■ Try it ■
The answer must be every line of the records below that contains the word "screenshot", copied out.

■ Records for the exercise ■

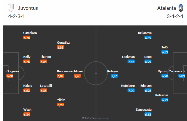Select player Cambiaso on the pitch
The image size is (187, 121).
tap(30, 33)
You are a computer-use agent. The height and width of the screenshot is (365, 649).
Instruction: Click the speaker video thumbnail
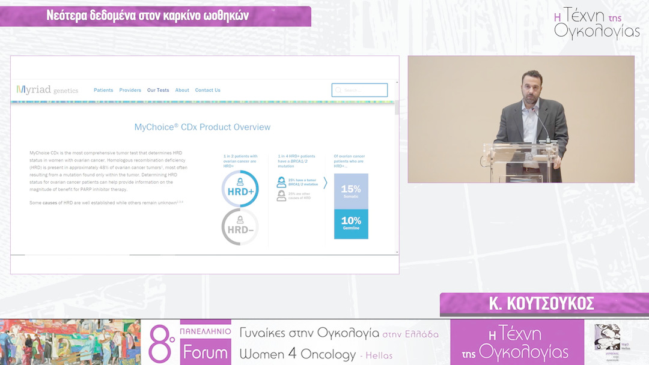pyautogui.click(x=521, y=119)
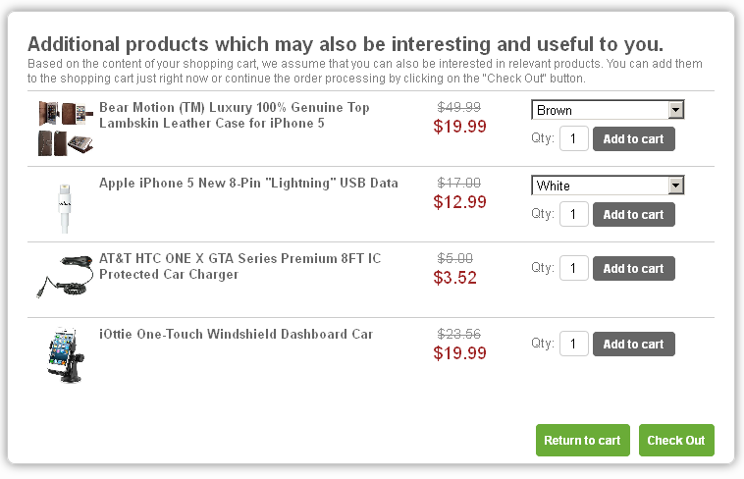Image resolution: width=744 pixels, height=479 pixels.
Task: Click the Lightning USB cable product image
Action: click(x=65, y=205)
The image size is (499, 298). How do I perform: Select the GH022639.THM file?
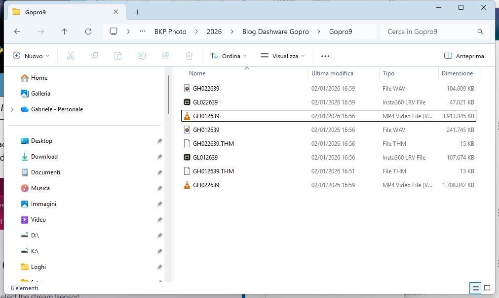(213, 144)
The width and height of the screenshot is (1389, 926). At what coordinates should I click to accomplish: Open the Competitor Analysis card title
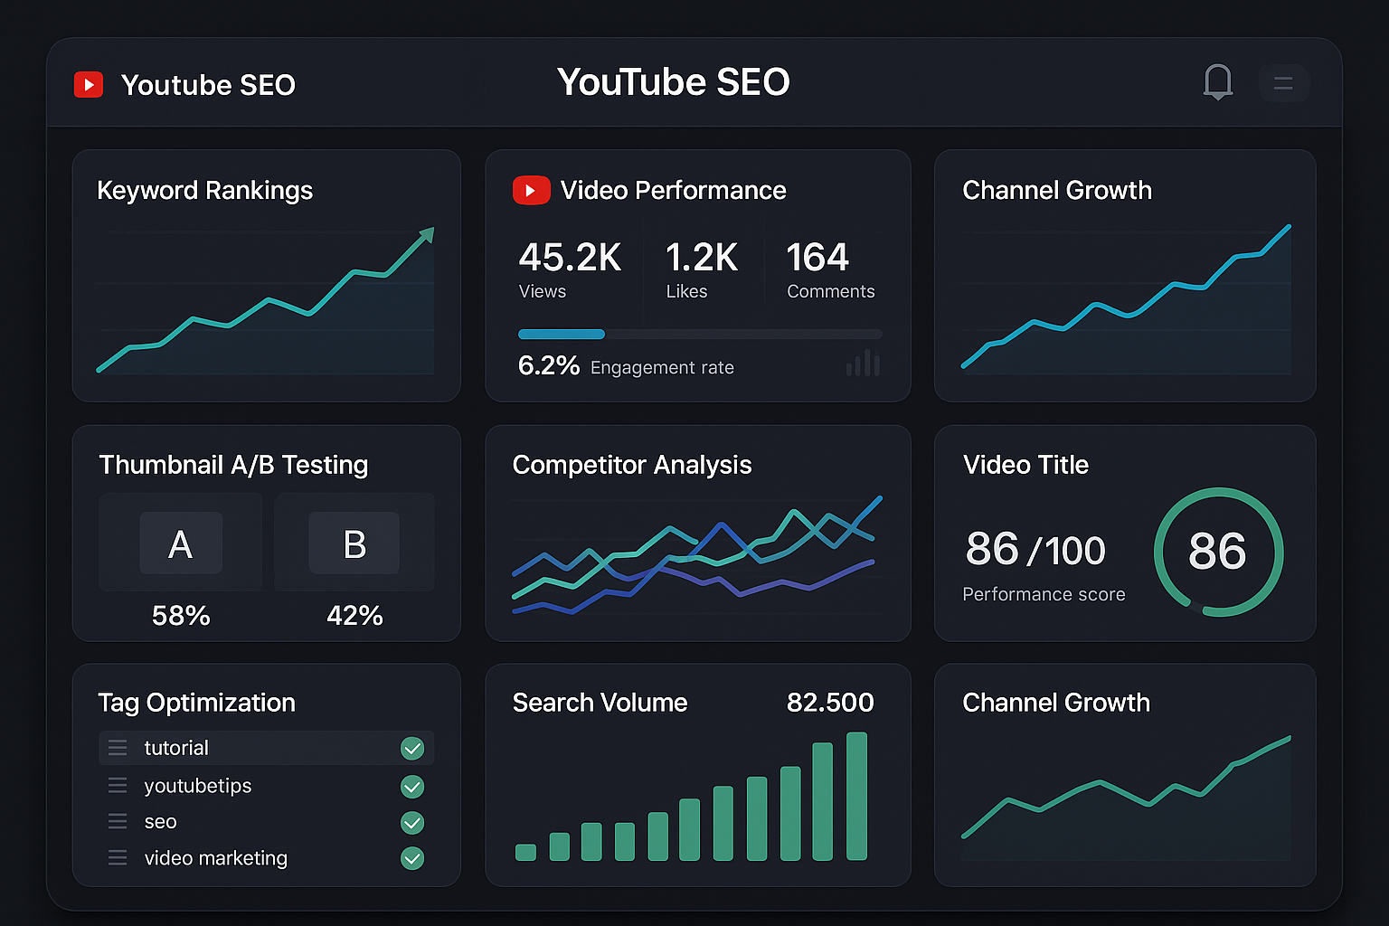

---

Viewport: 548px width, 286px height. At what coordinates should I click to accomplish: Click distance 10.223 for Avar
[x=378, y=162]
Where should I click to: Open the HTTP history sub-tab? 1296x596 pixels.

■ Answer to this problem ■
You are a computer-use agent. The height and width of the screenshot is (365, 649).
The width and height of the screenshot is (1389, 926). At what coordinates should I click to accomplish: Open the Competitor Analysis card title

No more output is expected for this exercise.